The negative impact that fireworks have on animals is a long-standing issue and has for many years been highlighted by Born Free and other animal welfare organisations such as the RSPCA. In recent years a number of animal deaths in zoos across the world have been blamed on fireworks. In 2020, a young zebra at Noah’s Ark Zoo in Somerset died after being startled by fireworks and running into a fence. A similar incident occurred in 2019, at Wellington Zoo, New Zealand, leading to the death of an antelope. Auckland Zoo stated a wallaby joey died after its mother ejected it from her pouch when startled by the pyrotechnics being set off in the area around the zoo.

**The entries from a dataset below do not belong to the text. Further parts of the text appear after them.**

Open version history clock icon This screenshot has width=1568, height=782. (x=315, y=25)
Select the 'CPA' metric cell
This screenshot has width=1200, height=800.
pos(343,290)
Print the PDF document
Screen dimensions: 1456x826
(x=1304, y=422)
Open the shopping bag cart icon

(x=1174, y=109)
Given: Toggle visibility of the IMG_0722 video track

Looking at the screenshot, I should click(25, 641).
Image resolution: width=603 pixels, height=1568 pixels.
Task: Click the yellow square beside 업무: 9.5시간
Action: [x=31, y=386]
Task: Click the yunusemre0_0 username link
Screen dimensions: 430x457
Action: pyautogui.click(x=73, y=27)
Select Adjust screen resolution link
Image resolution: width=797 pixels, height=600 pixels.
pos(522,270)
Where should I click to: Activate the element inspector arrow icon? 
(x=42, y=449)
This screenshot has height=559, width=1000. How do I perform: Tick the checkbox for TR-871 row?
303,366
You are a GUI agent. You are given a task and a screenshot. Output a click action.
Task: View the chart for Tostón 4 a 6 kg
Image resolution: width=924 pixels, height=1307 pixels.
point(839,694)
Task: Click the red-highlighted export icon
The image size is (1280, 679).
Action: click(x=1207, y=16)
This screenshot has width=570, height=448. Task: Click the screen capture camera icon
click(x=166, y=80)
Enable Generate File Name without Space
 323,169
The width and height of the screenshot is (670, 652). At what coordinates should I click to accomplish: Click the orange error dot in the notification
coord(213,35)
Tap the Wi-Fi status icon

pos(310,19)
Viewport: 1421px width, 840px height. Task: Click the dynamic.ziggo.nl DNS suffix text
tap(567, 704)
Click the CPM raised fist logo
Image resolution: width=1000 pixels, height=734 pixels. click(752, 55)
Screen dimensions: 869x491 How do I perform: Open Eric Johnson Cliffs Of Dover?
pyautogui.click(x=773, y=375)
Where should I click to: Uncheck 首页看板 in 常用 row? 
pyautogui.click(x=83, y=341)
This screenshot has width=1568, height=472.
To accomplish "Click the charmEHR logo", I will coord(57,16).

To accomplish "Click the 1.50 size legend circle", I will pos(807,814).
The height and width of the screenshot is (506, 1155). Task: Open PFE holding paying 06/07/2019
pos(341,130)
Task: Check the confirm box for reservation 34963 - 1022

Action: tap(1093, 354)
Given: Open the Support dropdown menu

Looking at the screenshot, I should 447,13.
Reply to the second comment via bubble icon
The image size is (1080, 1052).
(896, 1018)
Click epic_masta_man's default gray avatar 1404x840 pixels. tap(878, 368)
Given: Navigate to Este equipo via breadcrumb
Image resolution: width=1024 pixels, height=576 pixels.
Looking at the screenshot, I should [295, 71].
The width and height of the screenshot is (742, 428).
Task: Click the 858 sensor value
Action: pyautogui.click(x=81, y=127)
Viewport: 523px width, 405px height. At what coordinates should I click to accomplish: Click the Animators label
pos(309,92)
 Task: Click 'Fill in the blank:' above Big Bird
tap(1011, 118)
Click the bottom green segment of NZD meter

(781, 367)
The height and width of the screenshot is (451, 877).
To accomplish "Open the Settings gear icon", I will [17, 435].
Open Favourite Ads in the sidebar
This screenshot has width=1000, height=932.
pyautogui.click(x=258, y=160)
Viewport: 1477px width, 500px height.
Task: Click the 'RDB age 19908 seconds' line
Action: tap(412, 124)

Concerningly, the Safari Zoo in Cumbria is advertising a similar festive event which will also feature ‘bangless’ fireworks.
Even when fireworks are silent, the visual aspects can still be extremely stressful for animals at the zoo and those within the surrounding area.
Barrow Council is due to send inspectors to the zoo in November to investigate longstanding allegations of poor animal welfare and neglect. Born Free is urging the Council to include consideration of the impacts of the use of fireworks at the zoo. Specifically, inspectors should investigate what, if any, measures were in place to ensure the welfare of the animals during the firework display, and whether the noise and disturbance of fireworks were compatible with the legal requirement for the zoo to protect their animals from fear and distress. Born Free is urging the zoo management to reconsider their use at the upcoming festive event.
Chris Lewis, Captivity Research Officer, stated, “Although the zoo intended to use silent fireworks, it must be questioned why a facility whose main objective should be to ensure the welfare of the animals in their care would jeopardise that through unnecessary actions. The evidence and testimony we have received that suggest some of the fireworks were far from silent only compounds the issue further, and calls into question the judgement of zoo management and the zoo’s ethics committee.”